Rename "GUI agent" to "screen agent" throughout the lines below, and keep everything else unchanged.

[Entries on finding words and elements]
## START

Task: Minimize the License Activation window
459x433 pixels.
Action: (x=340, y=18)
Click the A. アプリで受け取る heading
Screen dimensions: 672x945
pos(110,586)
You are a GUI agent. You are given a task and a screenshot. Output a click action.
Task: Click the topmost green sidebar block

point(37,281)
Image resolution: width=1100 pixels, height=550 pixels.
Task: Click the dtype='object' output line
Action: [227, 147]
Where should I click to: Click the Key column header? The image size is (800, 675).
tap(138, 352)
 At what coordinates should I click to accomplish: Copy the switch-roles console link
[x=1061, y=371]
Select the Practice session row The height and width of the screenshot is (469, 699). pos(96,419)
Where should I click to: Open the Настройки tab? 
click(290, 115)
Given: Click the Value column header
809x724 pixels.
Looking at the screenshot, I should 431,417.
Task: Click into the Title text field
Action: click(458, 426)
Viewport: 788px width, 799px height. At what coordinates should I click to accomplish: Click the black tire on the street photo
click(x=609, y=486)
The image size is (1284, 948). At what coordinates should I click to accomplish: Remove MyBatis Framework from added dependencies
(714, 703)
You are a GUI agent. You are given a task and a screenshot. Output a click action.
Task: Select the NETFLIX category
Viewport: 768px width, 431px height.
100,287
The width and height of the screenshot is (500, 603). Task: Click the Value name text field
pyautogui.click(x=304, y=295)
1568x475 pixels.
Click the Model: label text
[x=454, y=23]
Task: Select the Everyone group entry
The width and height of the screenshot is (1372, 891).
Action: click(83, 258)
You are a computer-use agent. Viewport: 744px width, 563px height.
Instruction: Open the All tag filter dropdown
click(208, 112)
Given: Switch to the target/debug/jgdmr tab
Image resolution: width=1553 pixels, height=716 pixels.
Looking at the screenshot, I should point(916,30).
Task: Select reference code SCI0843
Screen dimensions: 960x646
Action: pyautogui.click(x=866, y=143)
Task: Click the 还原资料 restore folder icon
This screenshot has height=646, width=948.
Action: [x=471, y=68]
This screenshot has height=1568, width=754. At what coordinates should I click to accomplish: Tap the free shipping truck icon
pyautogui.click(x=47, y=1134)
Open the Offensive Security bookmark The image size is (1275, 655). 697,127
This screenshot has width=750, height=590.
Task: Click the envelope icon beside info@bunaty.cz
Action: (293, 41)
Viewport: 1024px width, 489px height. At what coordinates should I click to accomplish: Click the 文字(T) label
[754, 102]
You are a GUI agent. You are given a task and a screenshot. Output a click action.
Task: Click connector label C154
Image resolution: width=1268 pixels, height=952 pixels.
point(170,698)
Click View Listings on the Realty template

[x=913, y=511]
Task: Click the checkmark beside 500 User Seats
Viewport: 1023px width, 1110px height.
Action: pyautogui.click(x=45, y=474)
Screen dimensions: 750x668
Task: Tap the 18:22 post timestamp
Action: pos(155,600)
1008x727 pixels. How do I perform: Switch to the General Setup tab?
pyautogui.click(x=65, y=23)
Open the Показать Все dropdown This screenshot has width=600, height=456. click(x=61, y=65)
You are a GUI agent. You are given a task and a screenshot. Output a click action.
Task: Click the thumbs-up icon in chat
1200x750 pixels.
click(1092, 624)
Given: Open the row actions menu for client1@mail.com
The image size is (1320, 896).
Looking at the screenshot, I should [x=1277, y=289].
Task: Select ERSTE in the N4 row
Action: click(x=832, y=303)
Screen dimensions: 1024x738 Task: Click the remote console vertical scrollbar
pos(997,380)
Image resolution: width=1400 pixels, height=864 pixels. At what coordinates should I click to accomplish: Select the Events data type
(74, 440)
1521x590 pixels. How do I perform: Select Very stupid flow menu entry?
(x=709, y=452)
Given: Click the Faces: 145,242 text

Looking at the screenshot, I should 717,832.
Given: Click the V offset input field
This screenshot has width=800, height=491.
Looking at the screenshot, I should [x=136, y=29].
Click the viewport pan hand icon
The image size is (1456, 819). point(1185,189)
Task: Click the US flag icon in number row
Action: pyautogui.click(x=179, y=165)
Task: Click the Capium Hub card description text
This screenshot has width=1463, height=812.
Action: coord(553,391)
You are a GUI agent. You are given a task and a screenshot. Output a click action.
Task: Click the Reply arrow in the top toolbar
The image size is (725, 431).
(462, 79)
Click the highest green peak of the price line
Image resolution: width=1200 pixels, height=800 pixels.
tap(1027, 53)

## END

_CORRECT RESPONSE_
Task: Minimize the License Activation window
459x433 pixels.
Action: (x=340, y=18)
Click the A. アプリで受け取る heading
Screen dimensions: 672x945
pos(110,586)
You are a screen agent. You are given a task and a screenshot. Output a click action.
Task: Click the topmost green sidebar block

point(37,281)
Image resolution: width=1100 pixels, height=550 pixels.
Task: Click the dtype='object' output line
Action: [227, 147]
Where should I click to: Click the Key column header? The image size is (800, 675).
tap(138, 352)
 At what coordinates should I click to accomplish: Copy the switch-roles console link
[x=1061, y=371]
Select the Practice session row The height and width of the screenshot is (469, 699). pos(96,419)
Where should I click to: Open the Настройки tab? 
click(290, 115)
Given: Click the Value column header
809x724 pixels.
Looking at the screenshot, I should 431,417.
Task: Click into the Title text field
Action: click(458, 426)
Viewport: 788px width, 799px height. At what coordinates should I click to accomplish: Click the black tire on the street photo
click(x=609, y=486)
The image size is (1284, 948). At what coordinates should I click to accomplish: Remove MyBatis Framework from added dependencies
(714, 703)
You are a screen agent. You are given a task and a screenshot. Output a click action.
Task: Select the NETFLIX category
Viewport: 768px width, 431px height.
100,287
The width and height of the screenshot is (500, 603). Task: Click the Value name text field
pyautogui.click(x=304, y=295)
1568x475 pixels.
Click the Model: label text
[x=454, y=23]
Task: Select the Everyone group entry
The width and height of the screenshot is (1372, 891).
Action: click(83, 258)
You are a computer-use agent. Viewport: 744px width, 563px height.
Instruction: Open the All tag filter dropdown
click(208, 112)
Given: Switch to the target/debug/jgdmr tab
Image resolution: width=1553 pixels, height=716 pixels.
Looking at the screenshot, I should point(916,30).
Task: Select reference code SCI0843
Screen dimensions: 960x646
Action: pyautogui.click(x=866, y=143)
Task: Click the 还原资料 restore folder icon
This screenshot has height=646, width=948.
Action: [x=471, y=68]
This screenshot has height=1568, width=754. At what coordinates should I click to accomplish: Tap the free shipping truck icon
pyautogui.click(x=47, y=1134)
Open the Offensive Security bookmark The image size is (1275, 655). 697,127
This screenshot has width=750, height=590.
Task: Click the envelope icon beside info@bunaty.cz
Action: (293, 41)
Viewport: 1024px width, 489px height. At what coordinates should I click to accomplish: Click the 文字(T) label
[754, 102]
You are a screen agent. You are given a task and a screenshot. Output a click action.
Task: Click connector label C154
Image resolution: width=1268 pixels, height=952 pixels.
point(170,698)
Click View Listings on the Realty template

[x=913, y=511]
Task: Click the checkmark beside 500 User Seats
Viewport: 1023px width, 1110px height.
Action: pyautogui.click(x=45, y=474)
Screen dimensions: 750x668
Task: Tap the 18:22 post timestamp
Action: pos(155,600)
1008x727 pixels. How do I perform: Switch to the General Setup tab?
pyautogui.click(x=65, y=23)
Open the Показать Все dropdown This screenshot has width=600, height=456. click(x=61, y=65)
You are a screen agent. You are given a task and a screenshot. Output a click action.
Task: Click the thumbs-up icon in chat
1200x750 pixels.
click(1092, 624)
Given: Open the row actions menu for client1@mail.com
The image size is (1320, 896).
Looking at the screenshot, I should [x=1277, y=289].
Task: Select ERSTE in the N4 row
Action: click(x=832, y=303)
Screen dimensions: 1024x738 Task: Click the remote console vertical scrollbar
pos(997,380)
Image resolution: width=1400 pixels, height=864 pixels. At what coordinates should I click to accomplish: Select the Events data type
(74, 440)
1521x590 pixels. How do I perform: Select Very stupid flow menu entry?
(x=709, y=452)
Given: Click the Faces: 145,242 text

Looking at the screenshot, I should 717,832.
Given: Click the V offset input field
This screenshot has width=800, height=491.
Looking at the screenshot, I should [x=136, y=29].
Click the viewport pan hand icon
The image size is (1456, 819). point(1185,189)
Task: Click the US flag icon in number row
Action: pyautogui.click(x=179, y=165)
Task: Click the Capium Hub card description text
This screenshot has width=1463, height=812.
Action: coord(553,391)
You are a screen agent. You are given a task and a screenshot. Output a click action.
Task: Click the Reply arrow in the top toolbar
The image size is (725, 431).
(462, 79)
Click the highest green peak of the price line
Image resolution: width=1200 pixels, height=800 pixels.
tap(1027, 53)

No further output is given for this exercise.